Duplicate Geometry data and Data Models

Over on the Oracle Technology Spatial Forum this question was asked:

I want to store duplicate geometry intentionally, will it have any problems ??
Because same data comes from different sources and going to be big database system.

(The article is here )

Here is my answer repackaged for this blog.

The questioner’s question can be turned around to point to a more generic question (for remember: “spatial is not special”!).

Do database tables with date columns mind if you store the same date more than once? Same for numbers, strings etc?

Clearly, the answer is no!

Attribute Uniqueness

Now, if a duplicate date was not allowed for the same observation of a plant in a table called FLORA, we would stop this by creating a unique constraint on the table:

 ALTER TABLE flora ADD CONSTRAINT flora_plant_uq UNIQUE(plant_id,obs_date);

So the issue about what constitutes valid duplication or not is the way you implement constraints on the table.

Constraints and Models

Constraints reflect the “business rules” that constrain the data you are storing so that it is “fit for [your] purpose”

So, in the end, it is all about the data model.

One should start all data storage by creating a data model that exposes the rules you want for the data.

So, for our OBS_DATE column in our FLORA table we may wish that the values entered are valid. But we define valid to mean from 1st January 2005 onwards.

 ALTER TABLE flora ADD CONSTRAINT flora_obs_date_ck CHECK(obs_date >= '01/JAN/2005');

SQL Developer 3.x has a free data modelling tool built in: it is an excellent tool for designing basic data models.

Geometry Constraints

It is difficult to implement uniqueness constraints that involve sdo_geometry data. Perhaps one day our SQL/OGC standards bodies and implementing database vendors will catch up on this problem.

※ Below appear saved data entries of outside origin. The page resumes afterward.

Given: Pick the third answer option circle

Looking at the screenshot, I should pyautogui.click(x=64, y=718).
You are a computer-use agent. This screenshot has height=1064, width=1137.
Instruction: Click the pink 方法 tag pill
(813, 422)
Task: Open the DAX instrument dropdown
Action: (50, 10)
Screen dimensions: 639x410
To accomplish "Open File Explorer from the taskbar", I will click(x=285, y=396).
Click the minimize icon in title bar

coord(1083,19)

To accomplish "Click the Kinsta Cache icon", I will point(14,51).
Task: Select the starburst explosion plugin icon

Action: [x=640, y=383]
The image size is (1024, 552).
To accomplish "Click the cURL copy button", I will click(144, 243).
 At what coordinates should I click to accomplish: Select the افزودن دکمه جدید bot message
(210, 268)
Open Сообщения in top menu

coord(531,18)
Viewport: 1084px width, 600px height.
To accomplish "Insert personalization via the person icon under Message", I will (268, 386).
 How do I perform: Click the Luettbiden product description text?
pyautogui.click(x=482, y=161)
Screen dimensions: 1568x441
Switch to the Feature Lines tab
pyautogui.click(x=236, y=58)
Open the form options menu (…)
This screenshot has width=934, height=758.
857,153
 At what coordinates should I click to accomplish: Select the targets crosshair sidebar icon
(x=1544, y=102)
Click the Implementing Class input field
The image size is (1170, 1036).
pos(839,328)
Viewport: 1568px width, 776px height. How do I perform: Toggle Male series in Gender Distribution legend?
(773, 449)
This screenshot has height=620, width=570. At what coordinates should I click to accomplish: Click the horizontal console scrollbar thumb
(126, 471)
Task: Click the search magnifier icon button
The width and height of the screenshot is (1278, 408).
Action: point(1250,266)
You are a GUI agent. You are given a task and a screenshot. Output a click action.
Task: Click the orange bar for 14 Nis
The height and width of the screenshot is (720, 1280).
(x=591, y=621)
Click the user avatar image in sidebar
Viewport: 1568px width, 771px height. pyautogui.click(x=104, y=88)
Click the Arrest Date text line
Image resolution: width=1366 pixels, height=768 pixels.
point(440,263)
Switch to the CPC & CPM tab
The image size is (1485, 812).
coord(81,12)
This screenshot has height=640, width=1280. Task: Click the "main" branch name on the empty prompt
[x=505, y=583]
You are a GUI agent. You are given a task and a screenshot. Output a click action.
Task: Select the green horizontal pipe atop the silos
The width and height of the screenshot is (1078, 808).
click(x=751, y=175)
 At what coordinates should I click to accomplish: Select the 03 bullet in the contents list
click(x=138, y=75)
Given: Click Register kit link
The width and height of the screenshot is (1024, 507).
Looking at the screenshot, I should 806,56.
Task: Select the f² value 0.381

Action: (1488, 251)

Even so, we can do something. For example, if the flora table had an sdo_geometry column, called location, which was a point, this will work:

 ALTER TABLE flora ADD CONSTRAINT flora_location_uq UNIQUE (location.sdo_point.x,location.sdo_point.y);
 -- or with other columns
 ALTER TABLE flora ADD CONSTRAINT flora_location_uq UNIQUE (plant_id,obs_date,location.sdo_point.x,location.sdo_point.y);

However, this would not work for linestring/polygon data. For example, let’s assume the FLORA table allowed observations of a plant to include a patch ie not a single plant (eg a tree) but an area of blackberries. We can’t do the following because one cannot reference a function in the constraint:

 ALTER TABLE flora ADD CONSTRAINT flora_location_uq UNIQUE (plant_id,obs_date,location.get_wkt());

OK, so how can we do this?

AFAIK, we can only do this via a trigger:

 CREATE OR REPLACE TRIGGER flora_location_ai
 after INSERT ON flora
 FOR each ROW
 DECLARE
   v_ok pls_integer;
 BEGIN
   SELECT 1
     INTO v_ok
     FROM flora g
    WHERE g.plant_id = NEW.plant_id
      AND g.obs_date = NEW.obs_date
      AND SDO_EQUAL(g.geom,:NEW.geom) = 'TRUE';
   -- We found a duplicate, so raise an error
   raise_application_error(-20001,'Duplicate location found for (' || :NEW.plant_id || ',' || NEW.obs_date || ')');
   EXCEPTION
      WHEN NO_DATA_FOUND THEN
          RETURN; -- No duplicates
 END;
 /

Summary

So, in short, you can store anything in any Oracle table. In a table with 1 million rows you could have:

1. Only 2 unique values of an column called SPECIES.
2. 20,000 unique OBS_DATE values.
3. 200,00 unique LOCATION values.

But whether this is right or not (garbage) depends on the model and the constraints that represent “correctness”.

Folks, the best advice I can ever give you is: Start with the model.